Brasileiro é acusado de estuprar estudante em New Orleans

rafael-schincariol-040317jpg-4af175a9f9c4ff18Um porta-voz que representa a Organização dos Estados Americanos (OEA) foi preso na semana passada sob acusação de que ele estuprou uma estudante de pós-graduação na Tulane University, em fevereito. O crime, de acordo com os registros policiais, teria acontecido horas depois dele ministrar uma palestra a convite da universidade.

Rafael Schincariol, de 34 anos, foi acusado de estupro em terceiro grau durante uma audiência em 30 de março, e conexão com uma agressão sexual que aconteceu nas primeiras horas da manhã de 11 de fevereiro, na Vermillion Boulevard, em Gentilly (New Orleans). Nem a OEA nem o advogado de defesa, Matthew Coman, falam sobre a prisão.

Michael Strecker, porta-voz da universidade, também se recusou a comentar a prisão, mas confirmou que Schincariol só é conhecido por ter visitado o campus duas vezes, falando a uma classe no dia 9 de fevereiro e ministrando sua palestra, no seguinte, em Joseph Merrick Jones Hall, intitulada ” Mobilização de jovens, artistas e cooperativas no Brasil”.

De acordo com um mandado de prisão, o brasileiro se juntou a aluna e duas outras garotas em um jantar e visitaram pelo menos quatro bares diferentes em torno de Frenchmen Street, após a palestra.

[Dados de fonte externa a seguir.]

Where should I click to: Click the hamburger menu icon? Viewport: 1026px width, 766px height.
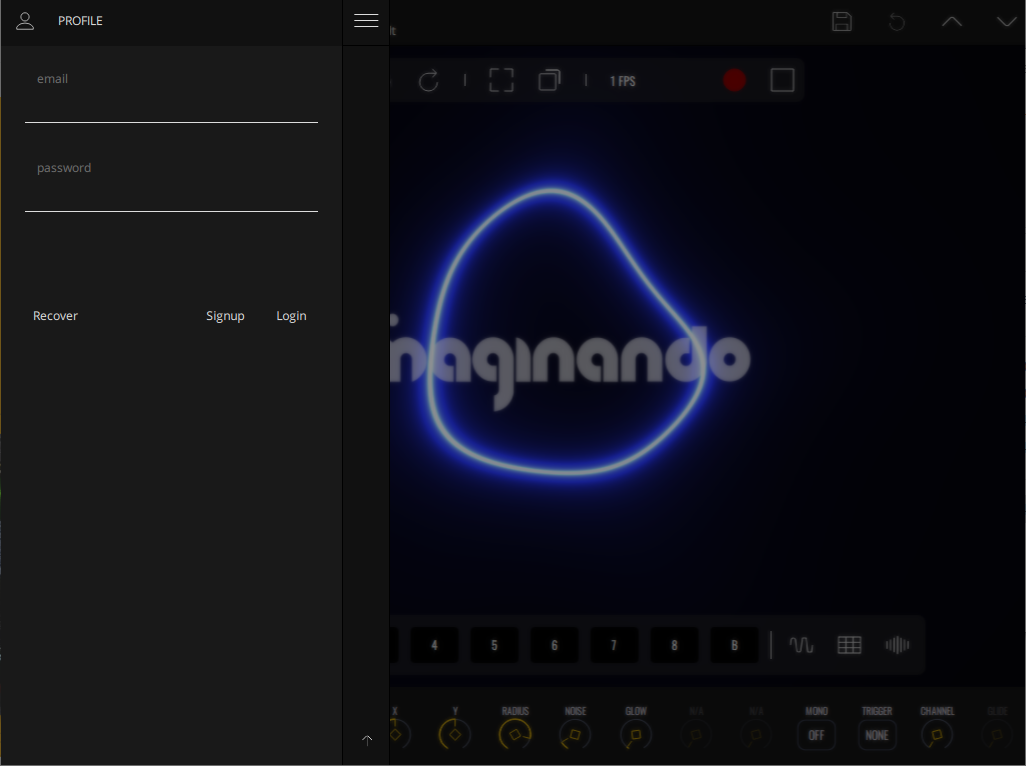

A estudante disse à polícia que não conhecia Schincariol, mas concordou em recebê-lo, depois de seu discurso, como um favor para o seu conselheiro acadêmico.
A estudante disse aos investigadores que bebeu excessivamente, ingerindo até nove bebidas alcoólicas misturadas por uma dose de tequila, no bar Appel Barrel, em Faubourg Marigny. Ela disse que estava muito embriagada para dirigir, mas aceitou um passeio até a casa de Schincariol depois que ele deixou as outras duas pessoas em primeiro lugar.

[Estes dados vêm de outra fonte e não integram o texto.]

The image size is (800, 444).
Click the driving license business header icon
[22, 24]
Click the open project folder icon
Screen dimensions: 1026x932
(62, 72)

A estudante de graduação disse que ela mandou um recado para seu namorado por volta das duas e meia da manhã para dizer que tinha recebido uma carona do palestrante e que ele a levaria para sua casa e que seu namorado devia agradecer a ele.

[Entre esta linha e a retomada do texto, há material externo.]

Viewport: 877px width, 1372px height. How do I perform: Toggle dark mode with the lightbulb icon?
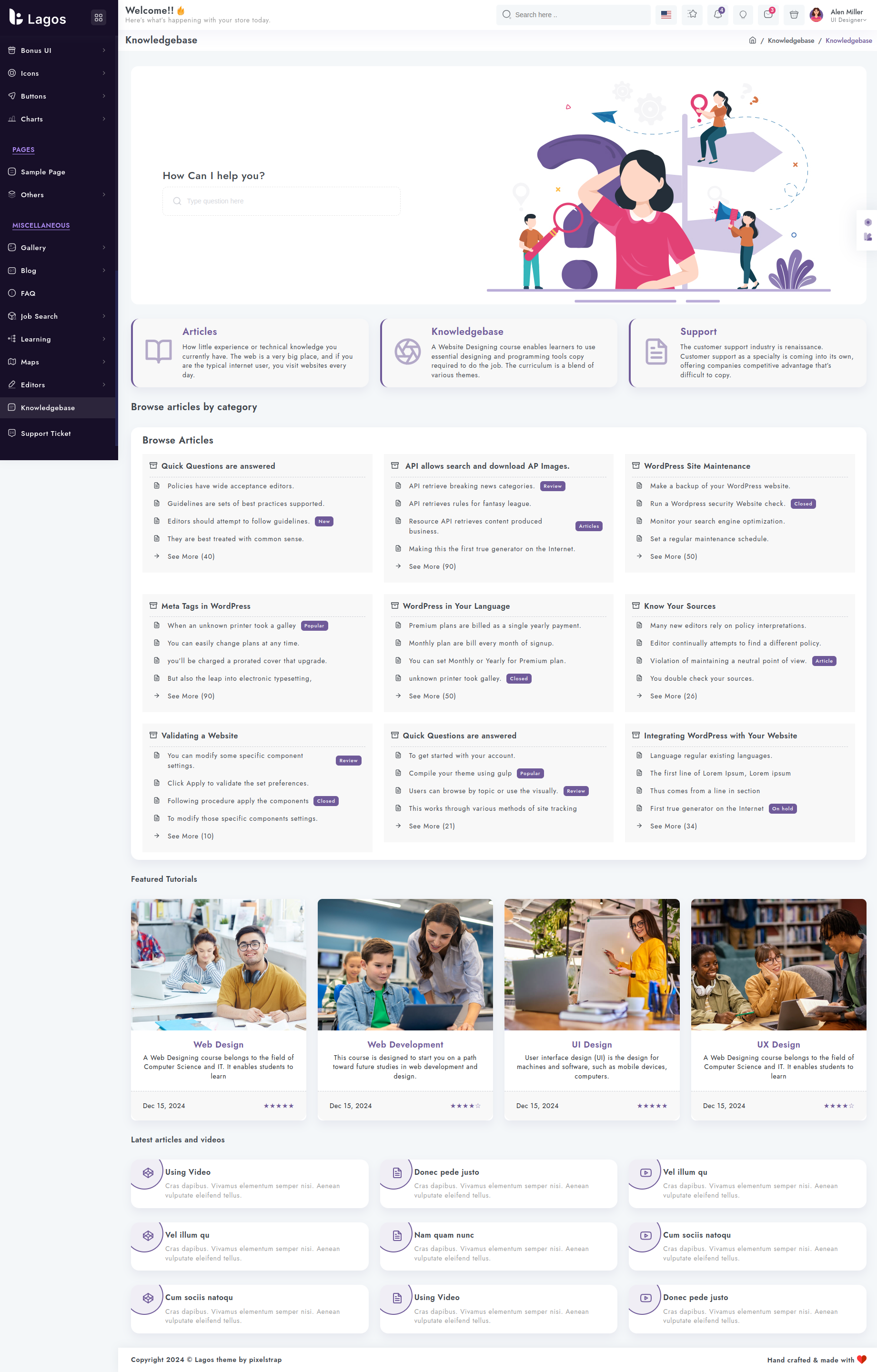(743, 15)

Mas a mulher disse à polícia que a próxima coisa que ela se lembra é que estava sendo estuprada no chão de sua sala de estar e sentindo “muita dor”, segundo o relatório. Sua próxima lembrança, de acordo com a investigação, era de que seu namorado gritou com ela ao chegar em casa depois de sair de seu trabalho às 6 horas e encontrar Schincariol mantendo relações sexuais com ela. “Ela afirmou que ela ainda não sabe o que aconteceu com Schincariol depois disso”, escreveu o detetive.

O namorado da estudante disse aos investigadores que chegou em casa e encontrou roupas masculinas e femininas no chão da sala, uma almofada de sofá virada e sua namorada aparecendo “muito atordoada” com o brasileiro fazendo sexo com ela em seu quarto principal.

“O namorado disse que escoltou o sujeito (Schincariol) para fora de sua residência”, relatou o detetive e “afirmou que o comportamento da vítima estava fora de controle e ela parecia muito intoxicada”.

A mulher forneceu aos investigadores uma foto de Schincariol, segundo o relatório. Um mandado de prisão foi obtido em 03 de março e o suspeito voltou a ser entrevistado na última quinta-feira (30/03), quando foi preso. Este crime é punível de até 25 anos segundo as leis de Louisiana.

Schincariol, que vive em Washington DC, trabalhou quatro anos para a Comissão de Direitos Humanos da OEA. Ele recebeu permissão do Juiz Jonathan Friedman para deixar Louisiana após postar uma fiança de US$ 25.000. Sua próxima aparição no tribunal está agendada para 27 de abril.